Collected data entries
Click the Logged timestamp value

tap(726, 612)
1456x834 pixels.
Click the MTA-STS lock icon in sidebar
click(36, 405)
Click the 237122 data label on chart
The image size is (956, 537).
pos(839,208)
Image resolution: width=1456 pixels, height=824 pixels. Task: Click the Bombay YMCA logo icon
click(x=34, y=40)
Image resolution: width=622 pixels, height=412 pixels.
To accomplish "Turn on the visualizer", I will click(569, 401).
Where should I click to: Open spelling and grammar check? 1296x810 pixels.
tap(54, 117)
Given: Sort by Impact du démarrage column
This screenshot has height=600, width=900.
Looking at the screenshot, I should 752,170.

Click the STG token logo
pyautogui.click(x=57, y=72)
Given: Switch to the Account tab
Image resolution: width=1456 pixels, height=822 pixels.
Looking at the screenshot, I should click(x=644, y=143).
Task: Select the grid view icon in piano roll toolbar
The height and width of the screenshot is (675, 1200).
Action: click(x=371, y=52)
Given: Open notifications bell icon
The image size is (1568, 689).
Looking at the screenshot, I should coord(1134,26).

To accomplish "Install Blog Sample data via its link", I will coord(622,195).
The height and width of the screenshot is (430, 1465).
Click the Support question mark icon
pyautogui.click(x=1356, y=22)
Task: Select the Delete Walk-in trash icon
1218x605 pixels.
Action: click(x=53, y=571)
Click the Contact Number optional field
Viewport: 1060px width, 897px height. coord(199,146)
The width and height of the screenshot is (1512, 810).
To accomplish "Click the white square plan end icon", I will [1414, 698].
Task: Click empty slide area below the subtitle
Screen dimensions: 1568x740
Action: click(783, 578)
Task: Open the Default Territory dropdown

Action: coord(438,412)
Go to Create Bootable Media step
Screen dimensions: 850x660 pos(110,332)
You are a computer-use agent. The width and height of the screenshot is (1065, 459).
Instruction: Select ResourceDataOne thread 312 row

The request:
Extract every one of the records above, reproducing each line verbatim and in its original order.

The result:
Click the Logged timestamp value

tap(726, 612)
1456x834 pixels.
Click the MTA-STS lock icon in sidebar
click(36, 405)
Click the 237122 data label on chart
The image size is (956, 537).
pos(839,208)
Image resolution: width=1456 pixels, height=824 pixels. Task: Click the Bombay YMCA logo icon
click(x=34, y=40)
Image resolution: width=622 pixels, height=412 pixels.
To accomplish "Turn on the visualizer", I will click(569, 401).
Where should I click to: Open spelling and grammar check? 1296x810 pixels.
tap(54, 117)
Given: Sort by Impact du démarrage column
This screenshot has height=600, width=900.
Looking at the screenshot, I should 752,170.

Click the STG token logo
pyautogui.click(x=57, y=72)
Given: Switch to the Account tab
Image resolution: width=1456 pixels, height=822 pixels.
Looking at the screenshot, I should click(x=644, y=143).
Task: Select the grid view icon in piano roll toolbar
The height and width of the screenshot is (675, 1200).
Action: click(x=371, y=52)
Given: Open notifications bell icon
The image size is (1568, 689).
Looking at the screenshot, I should coord(1134,26).

To accomplish "Install Blog Sample data via its link", I will coord(622,195).
The height and width of the screenshot is (430, 1465).
Click the Support question mark icon
pyautogui.click(x=1356, y=22)
Task: Select the Delete Walk-in trash icon
1218x605 pixels.
Action: click(x=53, y=571)
Click the Contact Number optional field
Viewport: 1060px width, 897px height. coord(199,146)
The width and height of the screenshot is (1512, 810).
To accomplish "Click the white square plan end icon", I will [1414, 698].
Task: Click empty slide area below the subtitle
Screen dimensions: 1568x740
Action: click(783, 578)
Task: Open the Default Territory dropdown

Action: coord(438,412)
Go to Create Bootable Media step
Screen dimensions: 850x660 pos(110,332)
You are a computer-use agent. The width and height of the screenshot is (1065, 459).
Instruction: Select ResourceDataOne thread 312 row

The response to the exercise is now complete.